Entries provided Block Start

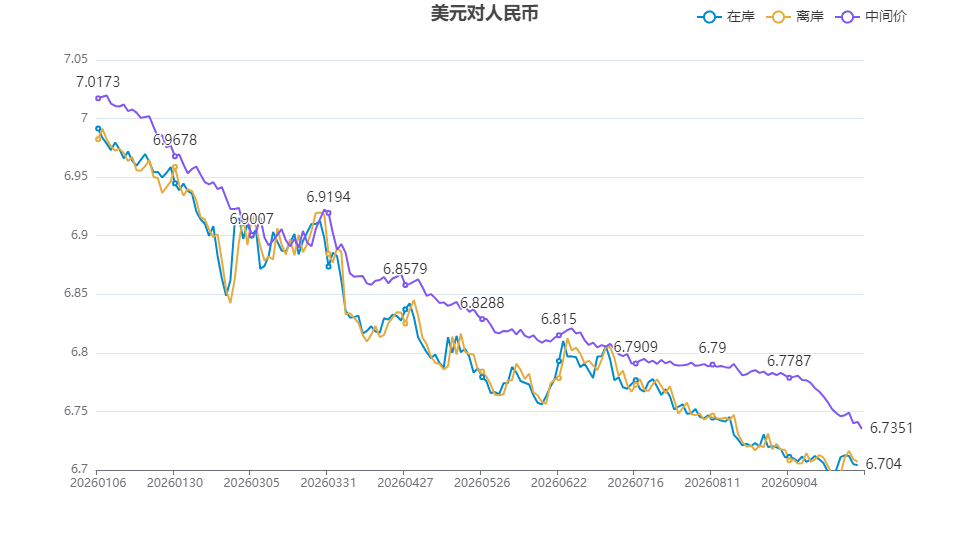Click the orange 离岸 legend marker icon
960x540 pixels.
pyautogui.click(x=778, y=17)
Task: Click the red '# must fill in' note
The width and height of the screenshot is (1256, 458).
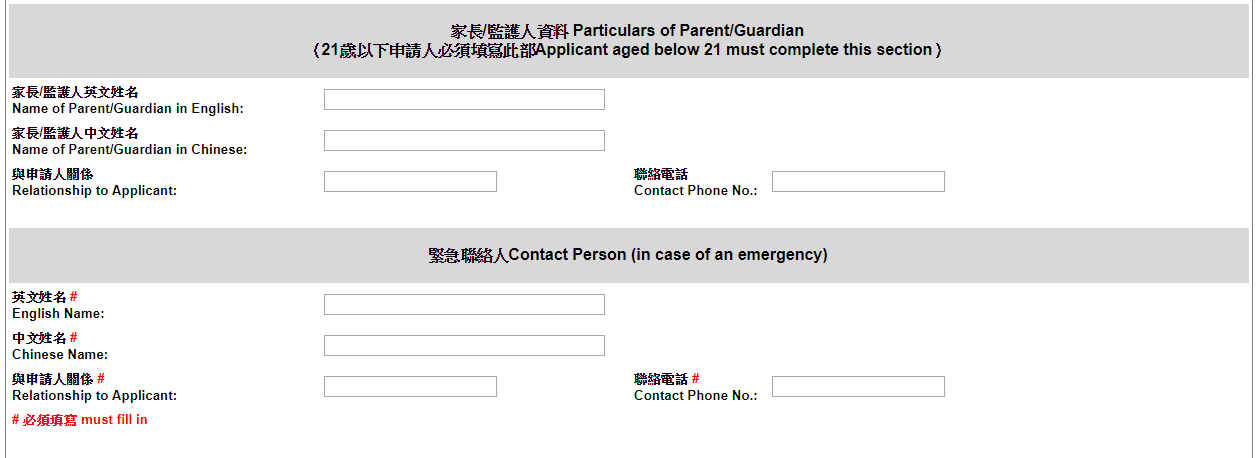Action: point(80,420)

Entries provided Block End

Only an exact copy of the lines from the one with "The width and" through the last line of the data above is wanted, and no pictures.

The width and height of the screenshot is (1256, 458).
Action: point(80,420)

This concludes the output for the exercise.